> WHAT THIS TASK INVOLVES
Only an exact repetition of the lines from the one that holds "Task: Select the Food Vendor cell" to the end of the records is wanted.

> RECORDED INFORMATION
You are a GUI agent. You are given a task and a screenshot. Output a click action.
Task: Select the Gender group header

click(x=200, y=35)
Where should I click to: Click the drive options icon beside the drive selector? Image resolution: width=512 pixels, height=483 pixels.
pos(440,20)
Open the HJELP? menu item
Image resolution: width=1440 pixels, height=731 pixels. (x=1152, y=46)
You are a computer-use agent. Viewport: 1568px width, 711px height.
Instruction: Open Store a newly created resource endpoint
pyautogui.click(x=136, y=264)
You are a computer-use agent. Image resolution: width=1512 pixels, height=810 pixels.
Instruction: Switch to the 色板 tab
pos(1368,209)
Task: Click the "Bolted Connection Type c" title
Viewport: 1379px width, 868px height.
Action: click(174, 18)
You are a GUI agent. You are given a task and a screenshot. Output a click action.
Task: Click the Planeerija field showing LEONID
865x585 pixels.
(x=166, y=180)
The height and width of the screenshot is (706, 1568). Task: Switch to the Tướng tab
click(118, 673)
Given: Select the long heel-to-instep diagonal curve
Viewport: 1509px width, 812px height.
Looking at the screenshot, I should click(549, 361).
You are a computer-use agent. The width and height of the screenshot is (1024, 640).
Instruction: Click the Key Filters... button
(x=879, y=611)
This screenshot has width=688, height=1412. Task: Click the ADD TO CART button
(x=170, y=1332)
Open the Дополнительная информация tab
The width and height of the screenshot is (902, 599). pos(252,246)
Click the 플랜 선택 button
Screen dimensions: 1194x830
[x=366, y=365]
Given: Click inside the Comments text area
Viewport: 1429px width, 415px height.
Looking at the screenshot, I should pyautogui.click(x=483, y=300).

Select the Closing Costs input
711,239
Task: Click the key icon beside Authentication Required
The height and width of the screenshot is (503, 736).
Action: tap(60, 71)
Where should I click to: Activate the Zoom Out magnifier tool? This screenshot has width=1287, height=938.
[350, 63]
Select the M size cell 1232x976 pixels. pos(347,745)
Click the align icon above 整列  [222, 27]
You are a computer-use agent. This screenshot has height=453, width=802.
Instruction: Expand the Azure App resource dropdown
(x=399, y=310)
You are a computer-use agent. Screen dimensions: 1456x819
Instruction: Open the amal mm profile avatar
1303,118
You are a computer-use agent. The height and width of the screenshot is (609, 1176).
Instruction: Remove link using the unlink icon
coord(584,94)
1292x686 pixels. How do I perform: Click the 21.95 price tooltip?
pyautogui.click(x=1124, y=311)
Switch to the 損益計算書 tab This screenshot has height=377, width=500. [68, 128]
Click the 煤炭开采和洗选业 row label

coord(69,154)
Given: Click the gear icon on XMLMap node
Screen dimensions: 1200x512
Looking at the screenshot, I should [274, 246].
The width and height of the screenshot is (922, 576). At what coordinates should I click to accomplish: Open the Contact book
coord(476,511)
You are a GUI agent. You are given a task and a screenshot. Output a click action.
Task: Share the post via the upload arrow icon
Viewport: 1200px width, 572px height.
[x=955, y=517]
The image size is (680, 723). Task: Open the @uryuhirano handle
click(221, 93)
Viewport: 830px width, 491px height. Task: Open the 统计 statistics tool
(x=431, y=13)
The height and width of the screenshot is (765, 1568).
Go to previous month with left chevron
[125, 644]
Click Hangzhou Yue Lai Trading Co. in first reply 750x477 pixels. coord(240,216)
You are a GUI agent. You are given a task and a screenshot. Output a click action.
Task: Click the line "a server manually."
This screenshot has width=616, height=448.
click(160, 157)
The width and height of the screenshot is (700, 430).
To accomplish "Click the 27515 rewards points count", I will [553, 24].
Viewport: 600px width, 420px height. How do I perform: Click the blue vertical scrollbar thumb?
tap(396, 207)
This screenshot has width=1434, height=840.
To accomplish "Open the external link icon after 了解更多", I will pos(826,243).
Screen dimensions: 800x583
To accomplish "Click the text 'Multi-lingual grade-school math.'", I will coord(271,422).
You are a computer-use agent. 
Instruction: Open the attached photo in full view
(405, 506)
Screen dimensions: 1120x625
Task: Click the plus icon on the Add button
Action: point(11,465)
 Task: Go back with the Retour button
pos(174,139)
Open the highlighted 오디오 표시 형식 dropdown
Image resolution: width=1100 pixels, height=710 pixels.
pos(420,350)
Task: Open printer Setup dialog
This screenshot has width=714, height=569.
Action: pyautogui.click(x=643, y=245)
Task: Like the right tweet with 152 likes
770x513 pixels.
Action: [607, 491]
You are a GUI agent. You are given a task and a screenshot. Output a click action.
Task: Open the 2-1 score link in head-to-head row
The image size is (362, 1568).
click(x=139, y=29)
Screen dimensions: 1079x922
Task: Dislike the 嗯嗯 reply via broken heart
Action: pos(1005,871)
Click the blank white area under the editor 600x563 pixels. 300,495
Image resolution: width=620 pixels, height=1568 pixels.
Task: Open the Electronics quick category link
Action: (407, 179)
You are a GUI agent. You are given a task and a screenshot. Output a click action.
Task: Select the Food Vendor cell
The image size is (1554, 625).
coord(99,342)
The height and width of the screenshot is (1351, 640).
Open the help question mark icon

> REPLY TO THE TASK
Task: Select the Food Vendor cell
The image size is (1554, 625).
coord(99,342)
The height and width of the screenshot is (1351, 640).
Open the help question mark icon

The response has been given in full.